И как бы в подтверждение его слов над городом пронесся звучный глас колокола. Его подхватила мелкая россыпь бронзовых бубенчиков. За ними — грянул еще один колокол, затем второй, третий, закопанные, сохраненные в годы лихолетья, они теперь доставались из-под земли и звонили, звонили, звали ко всенощной.
— Так что же… — растерянно молвил Семен, — что же, нам теперь этому… Христу поклоняться!
— Ах, если бы все проблемы решались так просто! — с легкой иронией сказал Дмитрий Вениаминович. — Христианство всегда было идеей пассивного сопротивления противоборствующим факторам. Для того же, чтобы преодолеть вторжение ирреального мира, нам потребуется сопротивление очень и очень активное… Что ж ты думаешь, нагрешил, а потом покаялся, грехи замолил — и гуляй, детинушка? Ведь подавляющее большинство их, — он мотнул головой в сторону города, — молятся лишь для того, чтобы уберечься от напастей. А лицемерить, не веруя — это еще хуже полного безверия, ибо, когда людьми движет страх, как сейчас, они способны на любую глупость и подлость. Ведь страх — не менее ощутимый в нашем с тобой мире материал, чем вера, однако в отличие от нее он направлен против человека. Если вера может и строить, то страх — только разрушает…
XI
Было уже за полночь, когда Семен подошел к райкомовскому зданию. Графский особняк уже догорал, однако казалось, что в огне этом больше бутафорского, чем естественного пламени. Нечто знакомое почудилось ему во внешнем облике этого здания — не оно ли являлось ему в давешнем, уже полузабытом сне?

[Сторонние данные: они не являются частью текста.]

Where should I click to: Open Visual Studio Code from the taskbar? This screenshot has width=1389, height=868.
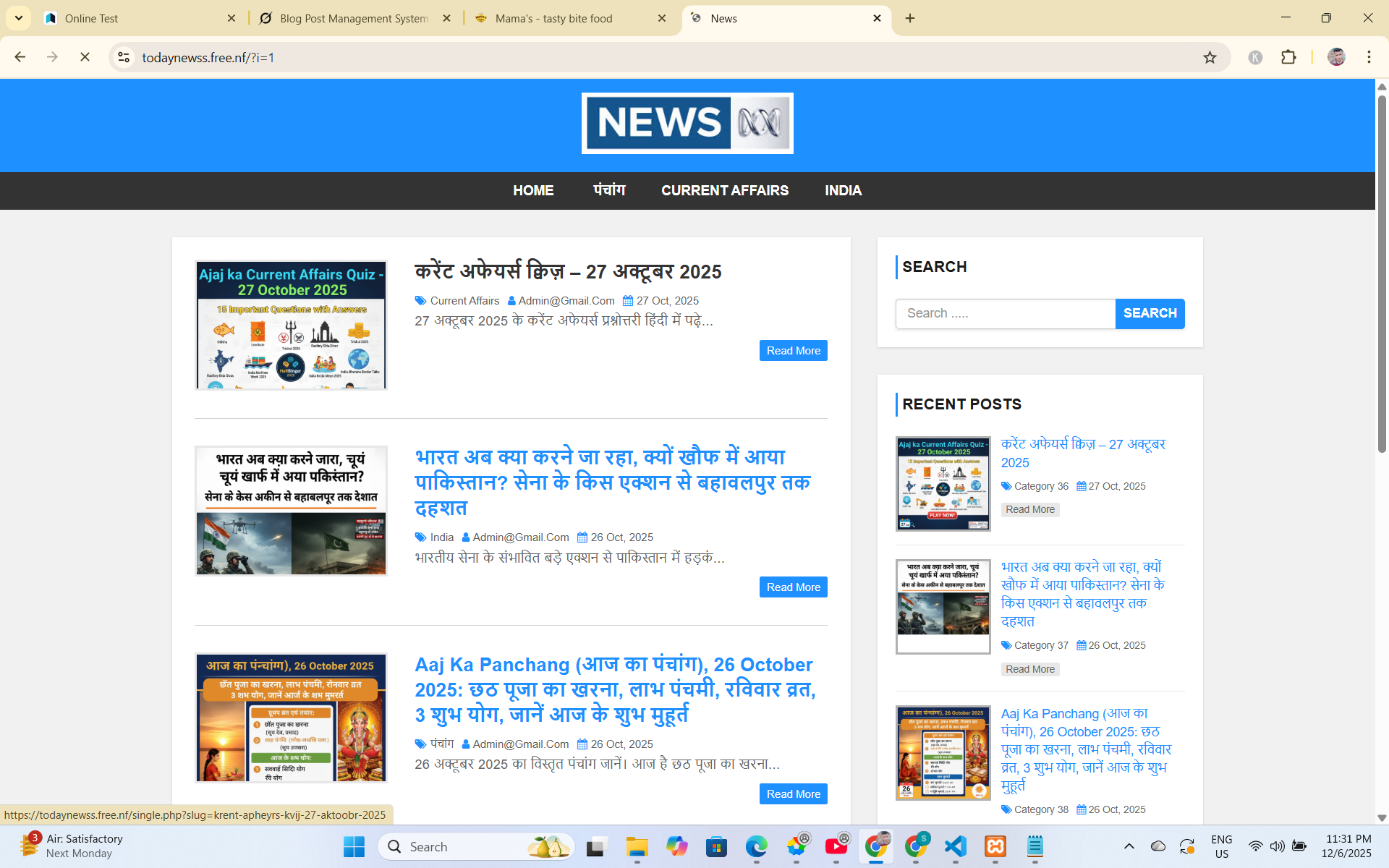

Взойдя по лестнице, по обеим сторонам которой скалились каменные львы, Семен ступил в приемную залу, прежде давившую на посетителей богемским хрусталем тяжеловесных люстр, дивного набора паркетом и полированными дубовыми панелями стен. Ныне, ободранный и полусгоревший, зал этот не производил, тем не менее, тягостного впечатления. Более того, казалось, что вся эта гарь, копоть, дыхание оплавленного пластика и искрящиеся горки расколотого стекла были специально задуманы и воплощены гениальным безумцем для создания наиболее жуткого и мрачного в своем хаотическом величии интерьера. Не та же ли самая беспорядочная величественность сопутствовала и шествию нечистой силы на стенах безвременно погибшего кафе? Семен затруднялся вспомнить, но чувствовал, что именно такая обстановка тлена, мрака и запустения была бы наиболее близкой и естественной для всей той дряни, которая в эти дни обрушилась на беззащитный городок.
Семену неожиданно стало жутко. Какое-то неясное движение почудилось ему в глубине помещения. Там еще догорали остатки обвалившихся балок и перекрытий. Однако несмотря на это, в тени, отбрасываемой силуэтом Семена, вдруг начала концентрироваться темнота. Она сжималась, сгущалась и уплотнялась, будто вбирая в себе мириады квантов тьмы из космической бездны… и вот он встал перед Бессчастным, он — Черный Человек, излюбленный герой детских страшилок. Он и впрямь казался похожим на силуэт человека в милицейской плащ-палатке с поднятыми капюшоном.